Hole in the Wall — computer vision-based method for defect detection

6 min readJun 7, 2021

Foreword

Leveraging AI to improve work efficiency becomes one of manufacturing 4.0’s deliverables as we start to explore more ways to advance automation, control manufacturing processes remotely and enable a remote workforce. In the last several years, visual inspection technologies have been helping manufacturers to ease the operation pressures. computer vision is being used in quality inspection for electronics part, retail goods and even food products.

Project Objectives

After completing NYP specialist diploma in business analytics and big data, I developed strong interest in deep learning.
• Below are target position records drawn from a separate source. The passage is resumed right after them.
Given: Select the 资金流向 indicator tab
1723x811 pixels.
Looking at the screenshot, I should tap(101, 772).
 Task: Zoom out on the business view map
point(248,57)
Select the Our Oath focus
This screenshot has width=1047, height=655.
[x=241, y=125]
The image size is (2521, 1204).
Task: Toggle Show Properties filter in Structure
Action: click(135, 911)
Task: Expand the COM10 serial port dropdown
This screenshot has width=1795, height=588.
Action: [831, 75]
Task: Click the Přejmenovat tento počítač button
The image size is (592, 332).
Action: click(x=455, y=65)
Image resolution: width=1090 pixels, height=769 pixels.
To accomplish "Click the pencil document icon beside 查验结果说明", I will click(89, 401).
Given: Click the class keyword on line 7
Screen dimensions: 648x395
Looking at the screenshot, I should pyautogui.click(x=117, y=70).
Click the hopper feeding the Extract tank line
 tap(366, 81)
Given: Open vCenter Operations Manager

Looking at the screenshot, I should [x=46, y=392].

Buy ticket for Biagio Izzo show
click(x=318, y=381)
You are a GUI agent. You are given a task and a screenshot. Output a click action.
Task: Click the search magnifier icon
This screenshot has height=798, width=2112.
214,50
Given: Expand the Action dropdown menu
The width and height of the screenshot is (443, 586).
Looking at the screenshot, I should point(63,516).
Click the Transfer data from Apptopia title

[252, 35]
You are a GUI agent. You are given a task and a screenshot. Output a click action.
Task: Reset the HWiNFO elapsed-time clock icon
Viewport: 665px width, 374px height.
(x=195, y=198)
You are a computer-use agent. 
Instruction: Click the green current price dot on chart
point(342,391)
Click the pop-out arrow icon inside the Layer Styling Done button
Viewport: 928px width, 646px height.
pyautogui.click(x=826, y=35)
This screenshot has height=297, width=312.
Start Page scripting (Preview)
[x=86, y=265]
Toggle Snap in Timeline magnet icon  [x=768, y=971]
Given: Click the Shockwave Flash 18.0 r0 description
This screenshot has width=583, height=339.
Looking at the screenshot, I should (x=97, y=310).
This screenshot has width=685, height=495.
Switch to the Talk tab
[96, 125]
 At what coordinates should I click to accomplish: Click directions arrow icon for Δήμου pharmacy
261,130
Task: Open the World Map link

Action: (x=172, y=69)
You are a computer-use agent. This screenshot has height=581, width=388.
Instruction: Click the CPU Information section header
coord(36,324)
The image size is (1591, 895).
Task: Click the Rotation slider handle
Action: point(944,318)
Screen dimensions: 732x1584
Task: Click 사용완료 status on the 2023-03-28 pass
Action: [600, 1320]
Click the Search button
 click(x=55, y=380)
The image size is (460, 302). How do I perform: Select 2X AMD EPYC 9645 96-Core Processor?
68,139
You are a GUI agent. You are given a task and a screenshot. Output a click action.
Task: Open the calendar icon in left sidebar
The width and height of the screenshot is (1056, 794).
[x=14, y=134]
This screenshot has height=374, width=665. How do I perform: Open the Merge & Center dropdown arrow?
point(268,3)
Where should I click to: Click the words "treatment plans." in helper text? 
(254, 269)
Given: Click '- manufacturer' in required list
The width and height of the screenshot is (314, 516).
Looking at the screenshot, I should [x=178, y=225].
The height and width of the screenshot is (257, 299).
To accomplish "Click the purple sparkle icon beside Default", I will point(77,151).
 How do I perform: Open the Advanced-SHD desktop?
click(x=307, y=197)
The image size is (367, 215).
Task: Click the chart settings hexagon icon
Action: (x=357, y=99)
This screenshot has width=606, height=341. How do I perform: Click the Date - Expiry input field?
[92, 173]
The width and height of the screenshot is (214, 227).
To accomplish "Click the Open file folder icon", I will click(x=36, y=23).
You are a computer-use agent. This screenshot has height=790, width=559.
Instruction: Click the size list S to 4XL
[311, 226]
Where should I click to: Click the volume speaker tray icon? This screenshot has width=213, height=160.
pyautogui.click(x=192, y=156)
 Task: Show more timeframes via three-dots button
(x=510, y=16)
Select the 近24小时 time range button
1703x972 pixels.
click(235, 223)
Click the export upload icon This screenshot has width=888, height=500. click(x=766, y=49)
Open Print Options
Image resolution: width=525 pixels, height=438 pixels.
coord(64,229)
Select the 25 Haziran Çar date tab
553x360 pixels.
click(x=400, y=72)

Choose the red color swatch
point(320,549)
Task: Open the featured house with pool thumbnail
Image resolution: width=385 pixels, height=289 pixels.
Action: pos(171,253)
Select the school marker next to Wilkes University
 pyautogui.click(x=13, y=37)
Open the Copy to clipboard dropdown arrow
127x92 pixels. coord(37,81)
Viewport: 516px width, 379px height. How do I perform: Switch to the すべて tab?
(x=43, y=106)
Recently I have taken my first step in Computer Vision using one of most popular deep learning frameworks PyTorch. In this personal project, I would like to demo the potential applications of computer vision by developing a ANN (artificial neural network) model to detect the potential concrete cracks which play a major role in the building inspection to determine the building health.

Work Accomplished

Data Preparation

I will be using a dataset that contains images of various concrete surfaces with and without crack from www.kaggle.com. The image data are organized by folders with one folder for each class — into Negative (without crack) and Positive (with crack) for image classification. Later, the dataset will be train-test 80/20 split using the SubsetRandomSampler into a training and testing set before training ML model. The code also converts the image into Pytorch Tensor. A tensor is a container which can house data in N dimensions.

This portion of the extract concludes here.